Perché un bambino è nato per noi,

ci è stato dato un figlio.

Sulle sue spalle è il potere

e il suo nome sarà:

Consigliere mirabile, Dio potente,

Padre per sempre, Principe della pace.

[dal libro del profeta Isaia, capitolo 9, versetto 5 – Is 9,5 – versione in italiano CEI 2008]

 

Madre del Buon Consiglio, significa quindi madre di Cristo e, quindi, Madre di Dio. Ma le persone di fede vengono al santuario a lei dedicato anche per ricevere ispirazione sulle decisioni difficili da prendere nella vita. Ma soprattutto per invocare grazie, vale a dire la risoluzione prodigiosa dei loro problemi.

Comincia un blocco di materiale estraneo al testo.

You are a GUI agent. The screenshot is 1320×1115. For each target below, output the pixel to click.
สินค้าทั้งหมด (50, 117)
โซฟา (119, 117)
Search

  In realtà i due aspetti si mescolano: si viene per approfondire la propria spiritualità per trovarvi risorse per negli eventi difficili, sperando nel soccorso superno.

  Mia madre  fu molto devota al santuario. Da bambini andavamo in vacanza in campagna a Genazzano. Tutte le mattine portava me e  mio fratello, a piedi,  fino a quella chiesa, in paese, per poi proseguire fin al parco pubblico poco distante, al quale si accedeva attraverso uno spettacolare ponte ad un’unica arcata che lo unisce al castello medievale dei Colonna.

  Di fronte al prodigioso la gente sta in venerazione, pregando e contemplando, mentre clero e religiosi officiano liturgie. Tutto è avvolto dall’alone di mistero e anche timore suscitato dalle manifestazioni soprannaturali, quando si pensa di esserci davanti. Questo divide  il popolo dei fedeli in due classi, e i più appartengono  a quella che ha ruoli meno attivi.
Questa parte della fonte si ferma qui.